Ace left us on April 27, and I am still very sad. Three days ago, the gutter man came to clean out our roof gutters. In the fall, he pulls out the leaves; in the spring, it's the maple seeds.
"Where's your dog?" was his first question. I had forgotten that he and Ace had a Major Love Thang goin' on. Ace loved this man from the very first sniff, and the feeling was mutual. The gutter man knew last fall that Ace was carrying a fatal cancer, "but I was hoping to bring my kids over here to meet him." Yes. Ace was that sweet, that you'd want your kids to meet him no matter how weird it might seem.
Ace has a Hollywood star which I will show y'all sooner or later.

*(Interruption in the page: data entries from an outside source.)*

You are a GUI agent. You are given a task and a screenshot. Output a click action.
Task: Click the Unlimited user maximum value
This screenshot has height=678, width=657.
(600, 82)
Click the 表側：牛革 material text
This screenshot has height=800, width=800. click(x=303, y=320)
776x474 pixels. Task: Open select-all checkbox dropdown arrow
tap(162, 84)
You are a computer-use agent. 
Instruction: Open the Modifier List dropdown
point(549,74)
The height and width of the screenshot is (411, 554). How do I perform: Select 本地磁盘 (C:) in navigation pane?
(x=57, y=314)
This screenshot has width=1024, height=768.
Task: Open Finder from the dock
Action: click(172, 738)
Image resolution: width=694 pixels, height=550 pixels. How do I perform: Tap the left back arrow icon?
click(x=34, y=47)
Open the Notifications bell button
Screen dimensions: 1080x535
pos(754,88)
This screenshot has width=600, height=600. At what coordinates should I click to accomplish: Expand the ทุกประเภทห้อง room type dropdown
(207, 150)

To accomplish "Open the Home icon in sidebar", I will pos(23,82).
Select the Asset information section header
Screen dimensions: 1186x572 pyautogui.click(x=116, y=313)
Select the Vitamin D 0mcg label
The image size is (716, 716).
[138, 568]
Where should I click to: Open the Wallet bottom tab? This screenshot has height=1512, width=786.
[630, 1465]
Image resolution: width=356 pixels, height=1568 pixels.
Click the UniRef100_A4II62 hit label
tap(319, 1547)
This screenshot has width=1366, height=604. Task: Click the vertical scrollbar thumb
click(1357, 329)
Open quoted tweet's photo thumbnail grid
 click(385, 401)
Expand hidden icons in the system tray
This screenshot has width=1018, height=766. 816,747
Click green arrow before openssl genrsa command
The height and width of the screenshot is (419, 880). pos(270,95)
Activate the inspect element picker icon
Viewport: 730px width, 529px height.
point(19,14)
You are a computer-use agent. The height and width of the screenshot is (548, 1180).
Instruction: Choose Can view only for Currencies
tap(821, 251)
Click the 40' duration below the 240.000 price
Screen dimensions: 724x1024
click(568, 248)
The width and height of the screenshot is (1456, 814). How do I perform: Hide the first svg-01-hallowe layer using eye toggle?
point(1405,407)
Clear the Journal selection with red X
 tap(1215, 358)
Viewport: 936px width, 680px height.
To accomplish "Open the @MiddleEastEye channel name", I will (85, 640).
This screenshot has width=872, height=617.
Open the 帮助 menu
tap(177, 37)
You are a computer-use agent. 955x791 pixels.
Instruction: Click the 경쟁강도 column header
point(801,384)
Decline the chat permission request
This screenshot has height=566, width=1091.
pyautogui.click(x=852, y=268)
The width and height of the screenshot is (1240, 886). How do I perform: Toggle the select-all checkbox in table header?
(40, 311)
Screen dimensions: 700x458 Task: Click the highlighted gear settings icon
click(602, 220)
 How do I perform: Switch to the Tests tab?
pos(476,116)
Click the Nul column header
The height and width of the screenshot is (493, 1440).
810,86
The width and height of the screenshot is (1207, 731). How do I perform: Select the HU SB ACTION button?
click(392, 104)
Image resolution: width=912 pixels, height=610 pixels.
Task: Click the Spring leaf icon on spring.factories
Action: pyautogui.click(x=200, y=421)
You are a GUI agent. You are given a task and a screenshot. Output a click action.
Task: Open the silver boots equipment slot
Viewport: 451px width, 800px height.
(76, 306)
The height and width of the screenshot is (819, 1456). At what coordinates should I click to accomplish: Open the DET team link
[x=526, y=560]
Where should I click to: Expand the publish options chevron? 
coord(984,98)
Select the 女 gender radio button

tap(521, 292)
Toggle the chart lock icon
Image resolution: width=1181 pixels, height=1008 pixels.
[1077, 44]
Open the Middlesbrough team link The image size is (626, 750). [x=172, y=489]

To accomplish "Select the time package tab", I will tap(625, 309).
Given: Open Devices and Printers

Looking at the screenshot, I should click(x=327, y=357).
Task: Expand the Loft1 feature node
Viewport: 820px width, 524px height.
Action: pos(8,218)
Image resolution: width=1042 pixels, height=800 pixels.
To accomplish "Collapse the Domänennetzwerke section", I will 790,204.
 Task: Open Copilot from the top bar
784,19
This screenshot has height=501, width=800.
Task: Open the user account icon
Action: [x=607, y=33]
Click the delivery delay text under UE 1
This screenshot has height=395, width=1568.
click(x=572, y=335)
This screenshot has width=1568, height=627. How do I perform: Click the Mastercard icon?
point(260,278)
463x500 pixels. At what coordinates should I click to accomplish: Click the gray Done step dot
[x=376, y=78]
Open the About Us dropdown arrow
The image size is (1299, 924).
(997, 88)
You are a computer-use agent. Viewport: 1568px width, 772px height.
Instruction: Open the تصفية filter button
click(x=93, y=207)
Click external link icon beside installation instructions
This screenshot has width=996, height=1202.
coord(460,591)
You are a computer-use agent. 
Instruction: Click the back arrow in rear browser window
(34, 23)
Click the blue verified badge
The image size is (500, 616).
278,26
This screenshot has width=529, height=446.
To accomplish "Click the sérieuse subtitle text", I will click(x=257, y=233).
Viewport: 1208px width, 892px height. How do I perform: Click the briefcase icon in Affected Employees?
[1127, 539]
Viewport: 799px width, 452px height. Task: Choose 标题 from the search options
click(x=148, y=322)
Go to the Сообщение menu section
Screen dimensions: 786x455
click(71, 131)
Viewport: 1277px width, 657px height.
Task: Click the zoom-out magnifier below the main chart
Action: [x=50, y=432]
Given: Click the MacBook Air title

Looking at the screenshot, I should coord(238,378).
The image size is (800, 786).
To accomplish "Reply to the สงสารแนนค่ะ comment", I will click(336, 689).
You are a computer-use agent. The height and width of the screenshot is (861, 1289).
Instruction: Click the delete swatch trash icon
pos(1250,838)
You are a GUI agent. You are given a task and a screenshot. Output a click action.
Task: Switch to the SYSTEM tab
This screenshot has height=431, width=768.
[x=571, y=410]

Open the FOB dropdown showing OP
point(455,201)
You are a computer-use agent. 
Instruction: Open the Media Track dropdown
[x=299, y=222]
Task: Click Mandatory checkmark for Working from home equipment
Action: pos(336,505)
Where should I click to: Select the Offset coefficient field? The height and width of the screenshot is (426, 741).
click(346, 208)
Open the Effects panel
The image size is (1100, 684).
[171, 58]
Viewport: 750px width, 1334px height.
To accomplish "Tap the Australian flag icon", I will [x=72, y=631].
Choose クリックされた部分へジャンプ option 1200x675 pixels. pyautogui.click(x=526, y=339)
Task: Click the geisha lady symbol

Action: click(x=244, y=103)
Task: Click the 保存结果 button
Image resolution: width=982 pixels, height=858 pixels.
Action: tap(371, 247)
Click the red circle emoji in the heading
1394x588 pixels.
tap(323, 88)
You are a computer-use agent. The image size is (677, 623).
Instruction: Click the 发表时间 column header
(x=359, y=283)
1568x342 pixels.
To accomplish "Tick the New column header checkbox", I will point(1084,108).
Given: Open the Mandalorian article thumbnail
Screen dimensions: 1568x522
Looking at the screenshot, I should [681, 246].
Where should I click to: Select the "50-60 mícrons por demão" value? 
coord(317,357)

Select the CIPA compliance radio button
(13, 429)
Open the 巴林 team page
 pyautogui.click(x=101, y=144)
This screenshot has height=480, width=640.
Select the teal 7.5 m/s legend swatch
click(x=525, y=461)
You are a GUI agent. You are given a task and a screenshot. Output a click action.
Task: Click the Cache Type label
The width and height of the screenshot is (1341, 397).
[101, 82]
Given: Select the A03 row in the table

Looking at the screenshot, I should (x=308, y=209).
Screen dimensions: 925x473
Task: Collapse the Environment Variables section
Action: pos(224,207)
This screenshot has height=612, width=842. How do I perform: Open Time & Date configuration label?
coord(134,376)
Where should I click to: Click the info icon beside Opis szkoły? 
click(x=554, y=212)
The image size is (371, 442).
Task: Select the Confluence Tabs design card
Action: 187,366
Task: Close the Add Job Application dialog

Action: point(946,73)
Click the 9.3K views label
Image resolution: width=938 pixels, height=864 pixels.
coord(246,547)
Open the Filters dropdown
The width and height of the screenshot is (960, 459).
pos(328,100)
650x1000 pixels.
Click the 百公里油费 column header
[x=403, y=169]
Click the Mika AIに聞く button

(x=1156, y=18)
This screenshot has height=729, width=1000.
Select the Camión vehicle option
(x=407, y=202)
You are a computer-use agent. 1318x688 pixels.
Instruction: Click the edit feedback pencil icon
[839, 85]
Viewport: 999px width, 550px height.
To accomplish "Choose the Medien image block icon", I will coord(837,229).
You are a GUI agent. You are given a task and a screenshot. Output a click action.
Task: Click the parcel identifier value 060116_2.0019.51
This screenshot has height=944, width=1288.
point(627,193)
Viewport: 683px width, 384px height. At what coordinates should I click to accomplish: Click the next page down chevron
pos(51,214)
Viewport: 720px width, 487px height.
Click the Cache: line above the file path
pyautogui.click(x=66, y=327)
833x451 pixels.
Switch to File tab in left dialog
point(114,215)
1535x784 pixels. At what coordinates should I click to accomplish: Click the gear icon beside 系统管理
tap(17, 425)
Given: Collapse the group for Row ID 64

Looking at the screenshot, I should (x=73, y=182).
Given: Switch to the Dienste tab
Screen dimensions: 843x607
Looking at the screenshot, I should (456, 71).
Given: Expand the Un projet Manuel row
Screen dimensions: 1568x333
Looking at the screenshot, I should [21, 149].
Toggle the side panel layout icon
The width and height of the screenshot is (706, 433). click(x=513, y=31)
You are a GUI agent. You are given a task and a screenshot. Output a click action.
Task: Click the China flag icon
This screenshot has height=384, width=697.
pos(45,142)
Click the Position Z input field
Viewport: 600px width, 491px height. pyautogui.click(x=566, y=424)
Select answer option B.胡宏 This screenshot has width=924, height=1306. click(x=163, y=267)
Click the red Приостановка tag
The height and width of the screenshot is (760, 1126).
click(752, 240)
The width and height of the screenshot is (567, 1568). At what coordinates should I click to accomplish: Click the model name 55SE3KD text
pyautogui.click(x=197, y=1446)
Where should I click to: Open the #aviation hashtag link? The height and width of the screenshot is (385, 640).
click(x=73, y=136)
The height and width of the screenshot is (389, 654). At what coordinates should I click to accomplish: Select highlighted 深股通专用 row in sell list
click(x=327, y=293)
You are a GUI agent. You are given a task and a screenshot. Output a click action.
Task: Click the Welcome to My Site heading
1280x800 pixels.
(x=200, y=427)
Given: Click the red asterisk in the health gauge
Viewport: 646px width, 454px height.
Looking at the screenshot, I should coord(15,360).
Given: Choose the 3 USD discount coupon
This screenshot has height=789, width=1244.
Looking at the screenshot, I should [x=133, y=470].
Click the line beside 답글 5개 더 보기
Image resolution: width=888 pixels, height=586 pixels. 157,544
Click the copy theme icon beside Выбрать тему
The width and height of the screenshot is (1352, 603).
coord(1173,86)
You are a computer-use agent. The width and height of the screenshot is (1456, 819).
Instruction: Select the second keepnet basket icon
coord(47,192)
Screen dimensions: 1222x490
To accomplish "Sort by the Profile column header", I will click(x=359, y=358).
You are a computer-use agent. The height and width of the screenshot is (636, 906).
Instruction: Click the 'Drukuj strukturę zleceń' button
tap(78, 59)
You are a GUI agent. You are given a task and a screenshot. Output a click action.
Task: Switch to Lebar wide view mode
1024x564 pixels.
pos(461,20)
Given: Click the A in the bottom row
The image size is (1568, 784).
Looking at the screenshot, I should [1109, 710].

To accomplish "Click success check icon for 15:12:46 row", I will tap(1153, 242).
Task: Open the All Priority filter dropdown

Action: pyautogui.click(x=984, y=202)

Michael Jackson has two stars, one his own and one belonging to a radio host of the same name.
Jackson is only eight months older than I am, and we did some of our growing up only twenty miles apart. I lived in a white slum a bit east of the Indiana border. He started getting popular when I was in sixth grade. I can remember being jealous when my father watching the black-and-white audition tape, which was carried on our local news a couple of years after it was made, so maybe 1971 or so. "He's just like James Brown." Brief pause, the tape continues. "He's better than James Brown." Yes. He was.
Now that his trip is over, I confess to prurient curiosity about his autopsy results. I have long wondered if Jackson were a chemical or surgical castrato. I think so ill of his father, Joe Jackson, that I would put nothing past him to preserve his best money-maker. I had retreated from this notion when Jackson started having kids... but last night, it was revealed (to me, at least, maybe the whole world has known all along) that his children, all three, were the product of
a particular sperm donor.
Oh.
As to his extensive course of self-mutilation, last night Deepak Chopra offered an explanation which made absolute sense to me: as he got older, he started seeing his father in his own face. I get that. Despite the protests of my animal-rights friends, I started coloring my hair in my late twenties, when it began turning dark, like my father's. I also used to wear very femmy rings and nail polish, because as I grew up, my hands started looking like his, and I couldn't stand it. (Now that I am so heavy, it's no longer an issue). If I had needed to do more than color my hair and wear nail polish to erase my father from my own physique, I would have done it.
Prior to hearing Chopra talk about this, I'd just assumed that the surgeries, etc., were part of reacting to a childhood of abuse, the way sexual assault survivors sometimes get into tattoos or other body mods: not just a reaction to feeling damaged, but a way of re-asserting your own control of your own body; of literally marking your territory. Sometimes the same thing with abused teens purposefully getting pregnant: my body, watch this.
I liked his music without ever being a fangirl, oddly, because I felt too close to him to be a fan. He was just a kid from twenty miles down the road. Never had a crush on him, never carried a lunchbox with his picture on it. But even so, I may be the only non-fan on the planet who still thinks he might truly have been innocent of child sexual assault. People don't talk about it much, but Gandhi did the same thing and I admit, I've always wondered what the hell that was about; it's creepy. But in Jackson's case, I still have that lingering suspicion about castration... which inclines me towards assuming that his innocence is a genuine possibility.
Demerol. I have had Demerol, and I purely love Demerol, so much so that I have told my physicians and surgeons to never give me any more. I've been addicted to morphine, but I dislike morphine so much that I don't fear re-addiction, even if at some point that becomes medically necessary. I'd be able to kick it again with no problem. Morphine is deeply unpleasant for me. But Demerol... anyway, I've never heard that Demerol could induce heart attacks, though, and I suspect we'll eventually find out that it did not.
Poor kid; rest in peace at last.
Late edit: Jesse Jackson just this moment (10:28 ET) told MSNBC, "We have lost our joy, but he has lost his pain." That sums it up nicely.